Ohio State’s staff has been amazed ever since watching its first film of Pace as a high school junior. That season (1992), 6-5, 315-pound Korey Stringer was making his own mark as a Buckeye offensive tackle, starting in six straight games and earning Big Ten Freshman of the Year honors. The next two years, Stringer was an All-American. After his junior season, he opted for the NFL and was a first-round selection, 24th overall, by the Minnesota Vikings. The chances of finding another talent like him seemed impossible.
And yet, says Hollis, “I thought immediately that he looks like another Korey Stringer. By the time Stringer was a high school senior, there was a unanimous thought among the OSU staff: ‘If we can get him to come to Ohio State, we project him as a starter in his first year.’”

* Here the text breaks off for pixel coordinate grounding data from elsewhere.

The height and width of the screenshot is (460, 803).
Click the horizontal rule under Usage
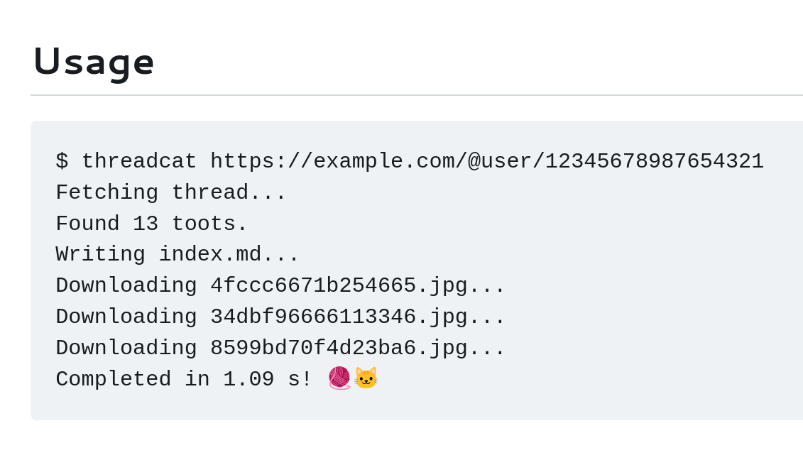(417, 94)
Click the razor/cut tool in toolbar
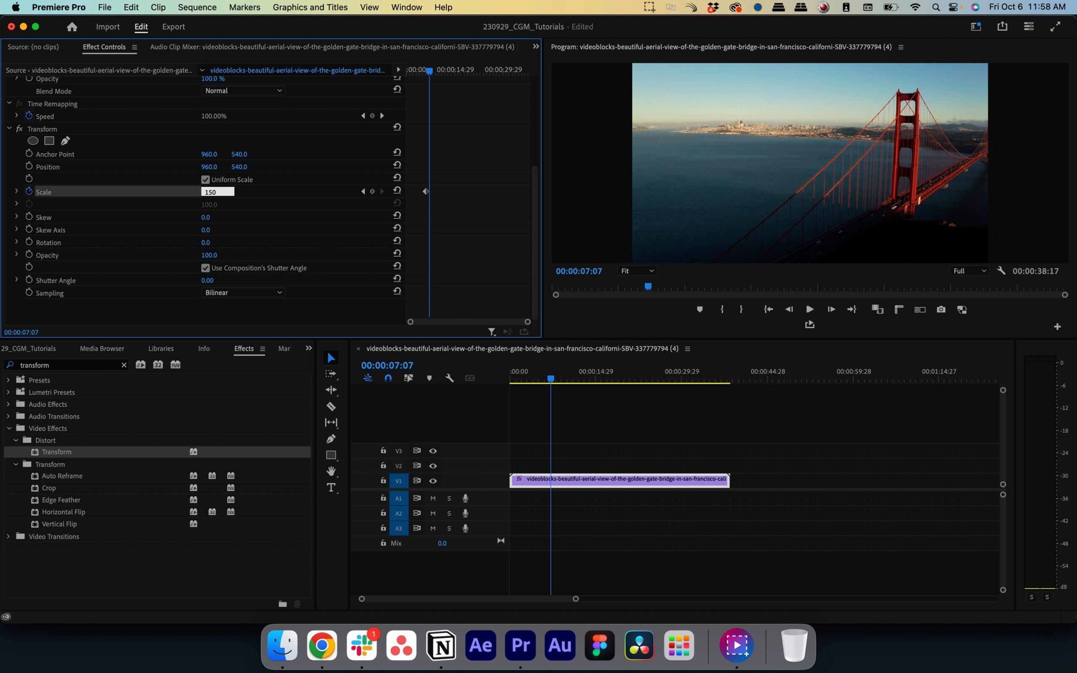 coord(331,406)
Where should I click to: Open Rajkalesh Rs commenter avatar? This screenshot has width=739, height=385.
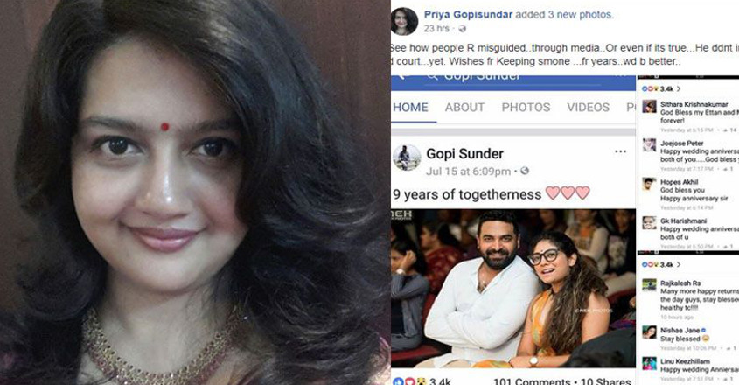(x=649, y=284)
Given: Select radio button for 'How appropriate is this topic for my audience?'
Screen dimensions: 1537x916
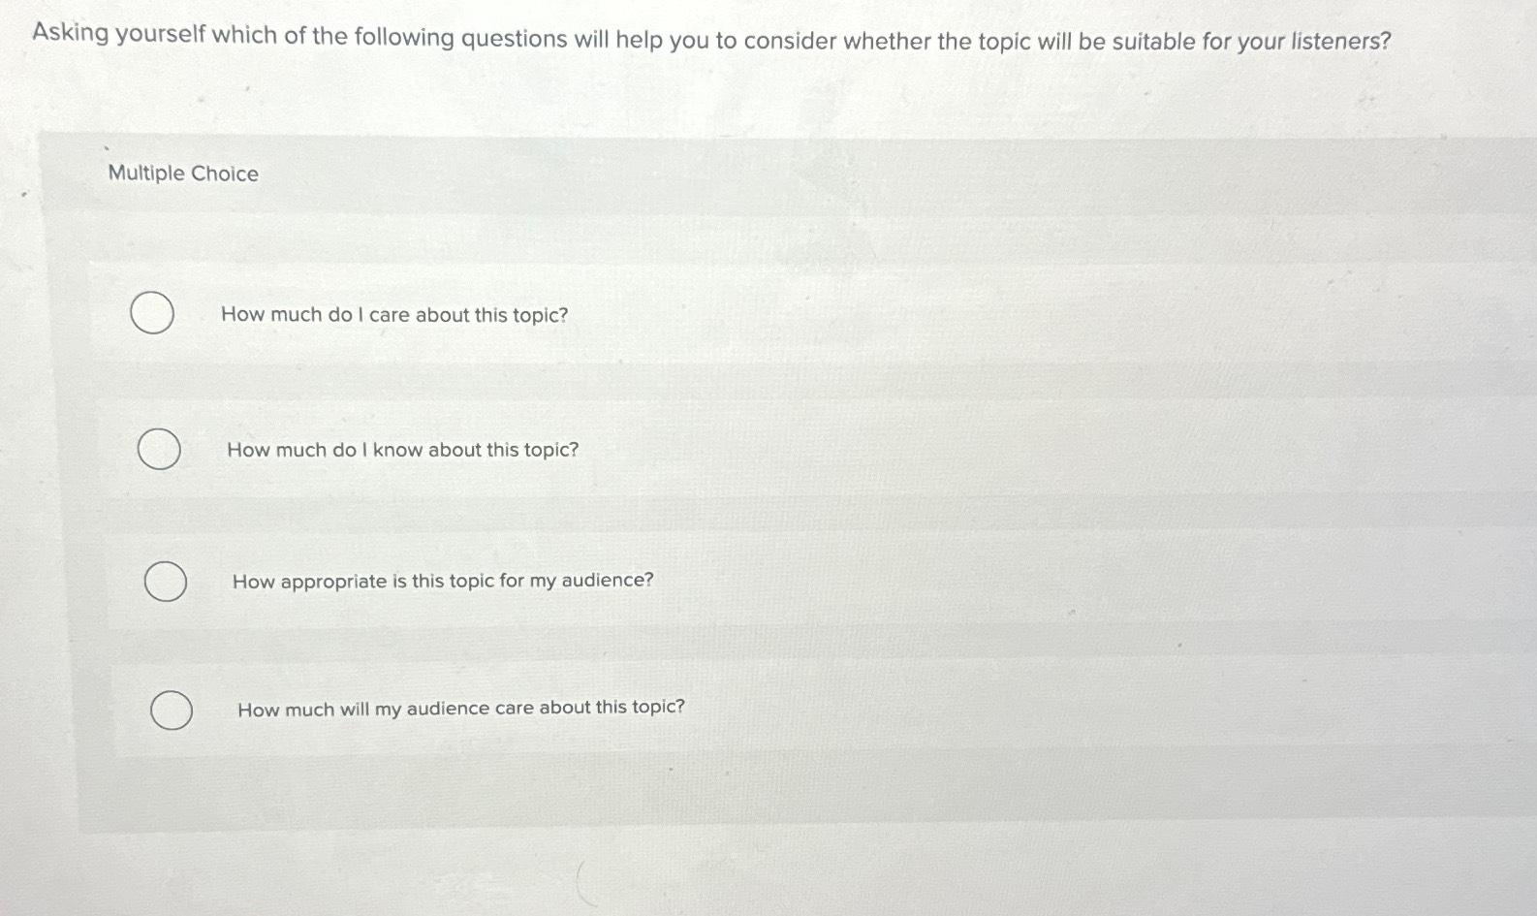Looking at the screenshot, I should tap(166, 582).
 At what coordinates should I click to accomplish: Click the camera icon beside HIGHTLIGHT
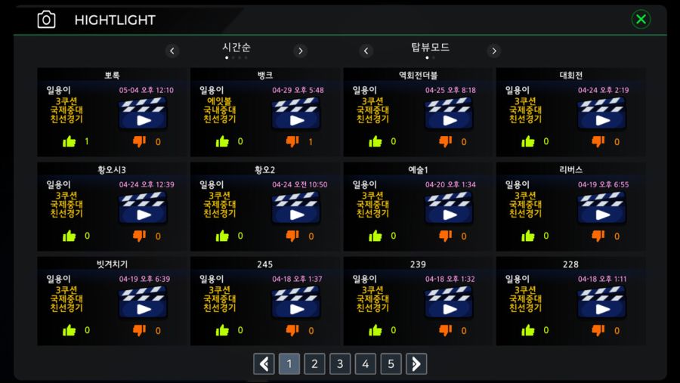[46, 20]
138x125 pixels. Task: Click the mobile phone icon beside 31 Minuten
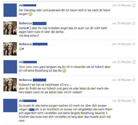(134, 62)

Pace, athletic enough despite his girth to start and average 18 points for a Sandusky High basketball team that went to the regional semifinals before losing in Ohio’s high school final, played the usual games in keeping football recruiters out of his hair.
“I’d answer the phone and tell them I wasn’t home,” he says. “It was difficult. I’d be talking to one coach and I’d have a call waiting, and I’d have to make a choice right there.”

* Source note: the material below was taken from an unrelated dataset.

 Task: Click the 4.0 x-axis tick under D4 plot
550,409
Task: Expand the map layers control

But the most important choice was fairly easy.
“I had it narrowed down to Ohio State or Michigan pretty early,” he says, “and one reason I came to Ohio State was Korey. I came in the summer and he kind of took me under his wing. What better thing for a young player to do but play under a great player the first year? I learned a lot from him. It was a great thing for me.”
But Pace didn’t play under him, he played on the same starting unit with him. He became the first freshman to start an entire season for Ohio State, 13 games and 322 minutes, third-highest among offensive players.
“We started with Fresno State (in the Kickoff Classic),” says Pace, “and once I got myself relaxed, it was just like an ordinary game, except that the guys were bigger and stronger. What you’ve got to do, I found, is uplift your level to their level.”
It’s been a totally uplifting experience. Pace followed in Stringer’s footsteps in 1994, becoming the Big Ten’s Freshman of the Year, and again last year he was named a unanimous All-American.
Another Buckeye offensive tackle blazed an even greater trail in 1973. That year, John Hicks won both the Lombardi and Outland trophies and finished second to Penn State’s John Cappelletti in the run for the Heisman.
As far as Pace is concerned, as the old saying goes, here’s a man who was big when was still little. By the time he was in junior high school, Pace stood 6-4 and weight 275 pounds. Back then, he though he’d grow up to be a basketball player. But by the time he was starting on the line for Sandusky as a high school sophomore, he knew that football would be his route to fame. And while some might equate working in the trenches with hard labor, he has a refreshing outlook.
“Football is fun,” he says. “Right now it’s to a point that it’s extremely fun. During camp you might say to yourself, ‘Boy, I hate football.’ But once the game starts and you’re out in front of 90,000-plus people doing something you like, it’s one of the greatest feelings in the world.”
Maybe it’s that exuberance, his passing for what he does, that distinguishes this potentially biggest of all big Buckeyes.
“All of the things keep falling in place for Orlando,” says Hollis. “It’s just like a flower that grows and grows and grows. It’s hard for anybody to handle him because he plays so much on the edge of formations and it’s difficult to put people in front of him. He is a dominating player. More than that, he’s a recognized dominating player. It’s easy to go to a game and recognize that in a tailback. But to have gained that much respect and recognition in just two seasons playing where he does, that’s just phenomenal.”